TASK MATERIAL: Begin
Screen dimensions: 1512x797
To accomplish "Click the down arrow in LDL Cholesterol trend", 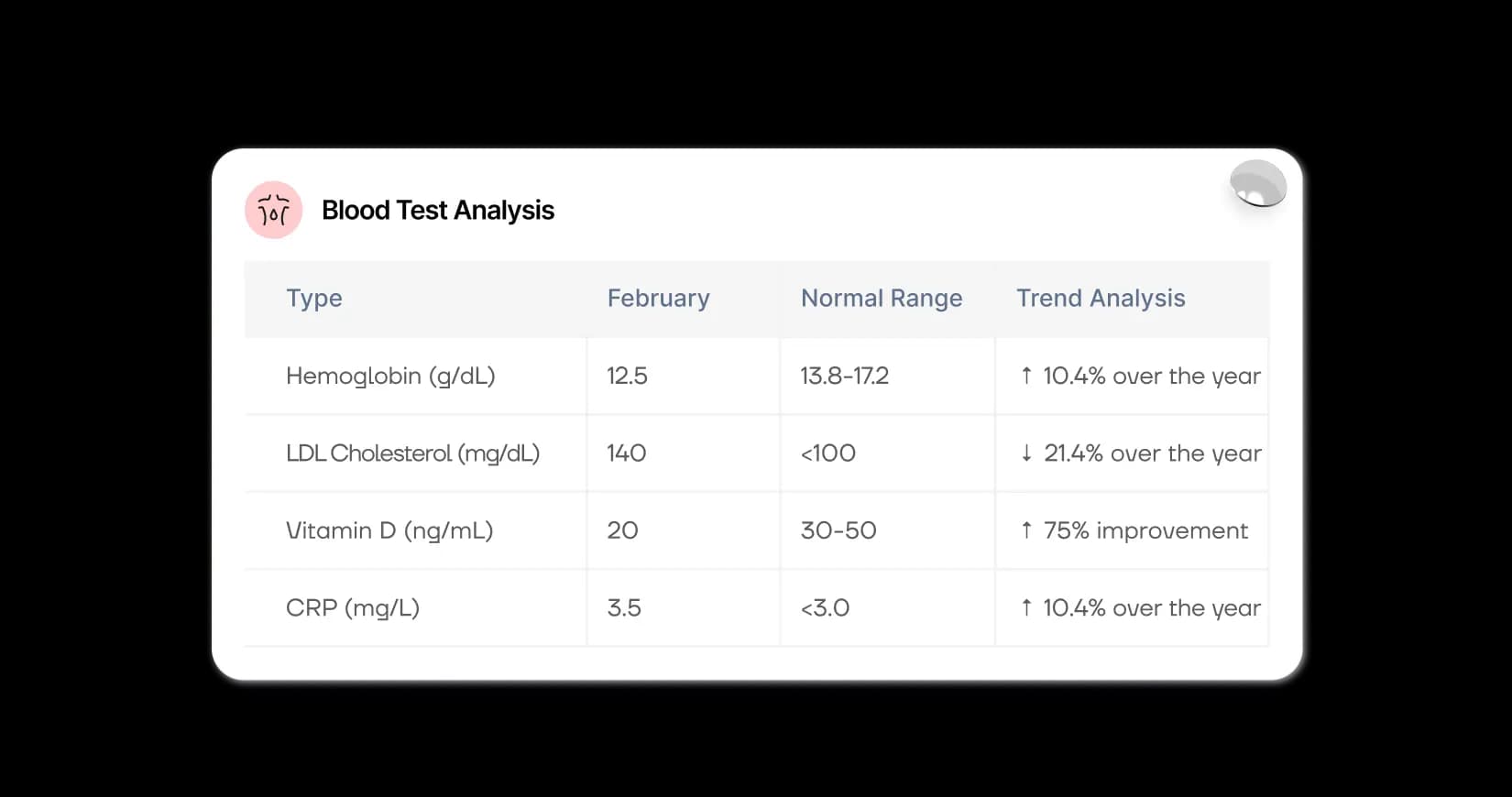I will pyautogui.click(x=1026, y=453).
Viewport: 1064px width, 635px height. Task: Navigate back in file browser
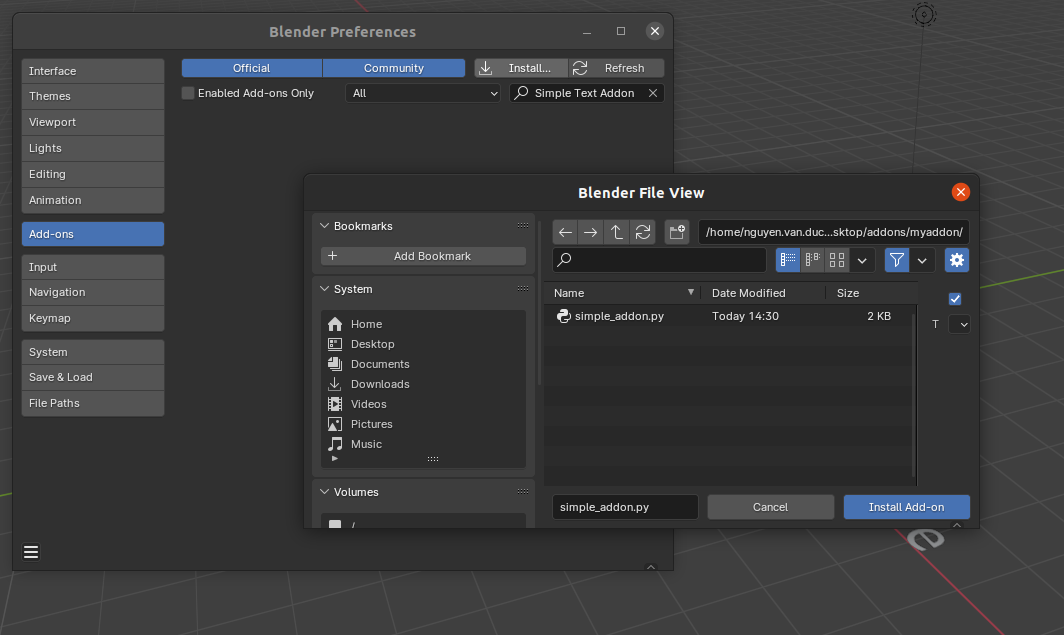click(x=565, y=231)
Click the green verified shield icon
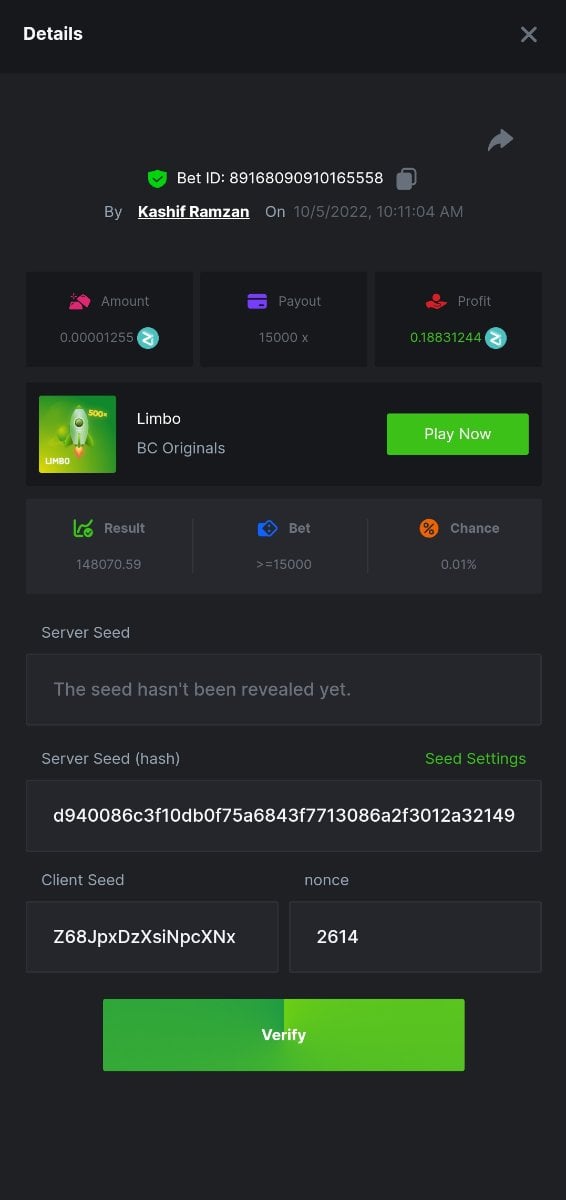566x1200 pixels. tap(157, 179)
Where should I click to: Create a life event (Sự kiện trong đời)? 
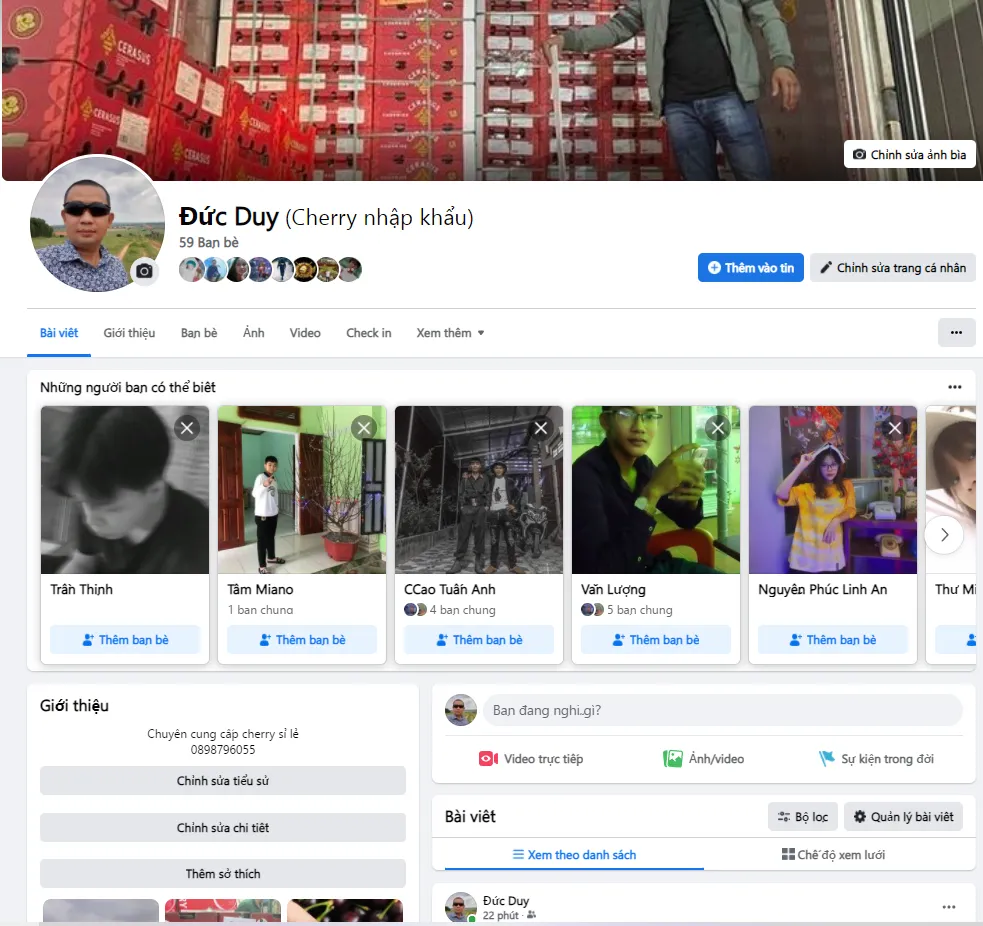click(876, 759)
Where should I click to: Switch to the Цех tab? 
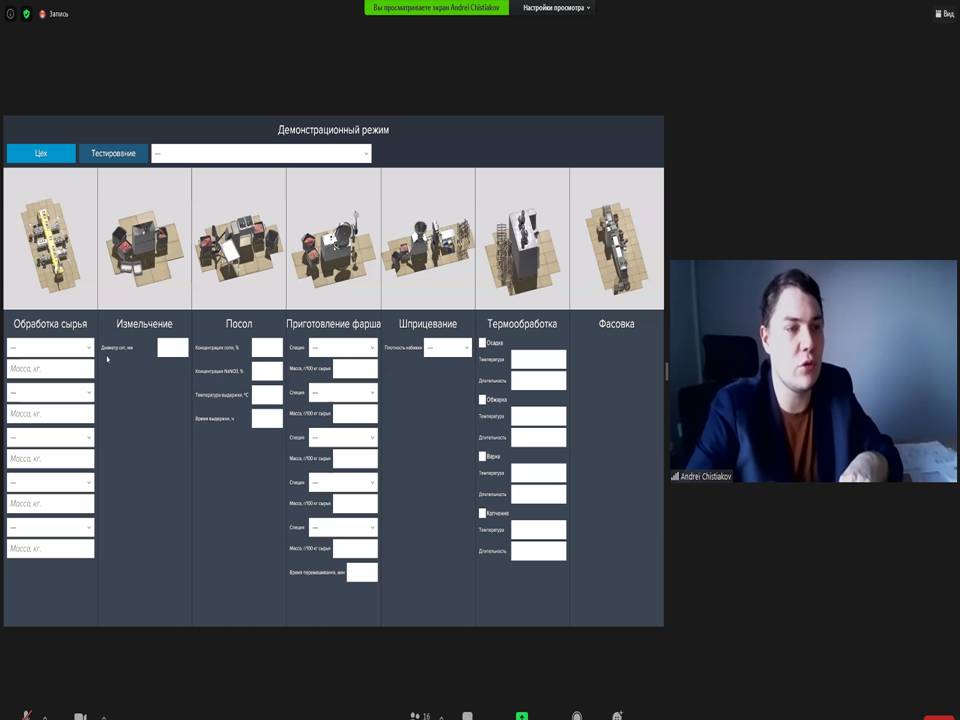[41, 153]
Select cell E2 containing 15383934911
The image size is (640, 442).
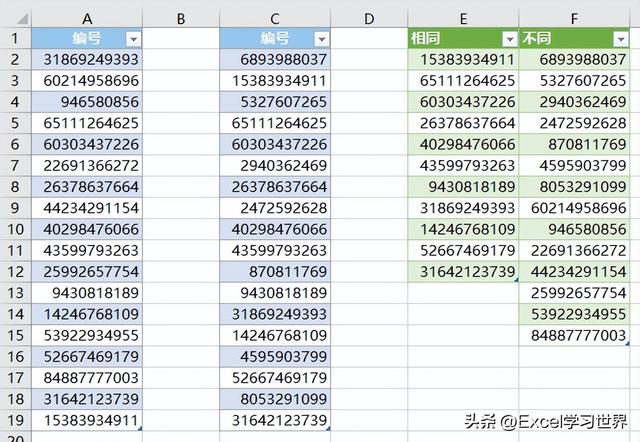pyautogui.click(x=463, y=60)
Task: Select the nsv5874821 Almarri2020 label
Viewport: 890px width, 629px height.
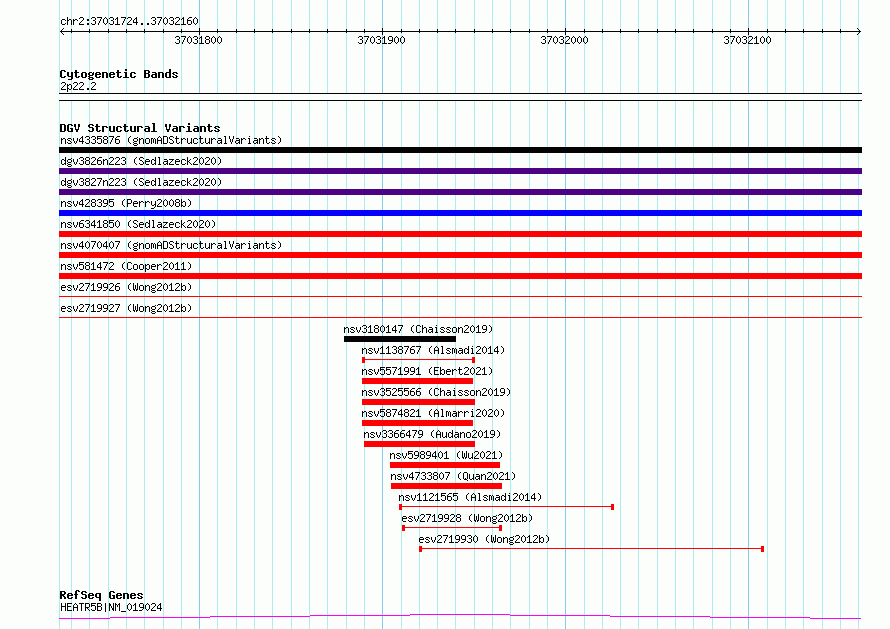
TASK MATERIAL: End
TASK PROMPT =>
Would you retype exactly the lines running from the line that contains "Select cell E2 containing 15383934911" through the end of the listing above, both included? Skip every picture.

TASK OUTPUT =>
Select cell E2 containing 15383934911
The image size is (640, 442).
pyautogui.click(x=463, y=60)
Task: Select the nsv5874821 Almarri2020 label
Viewport: 890px width, 629px height.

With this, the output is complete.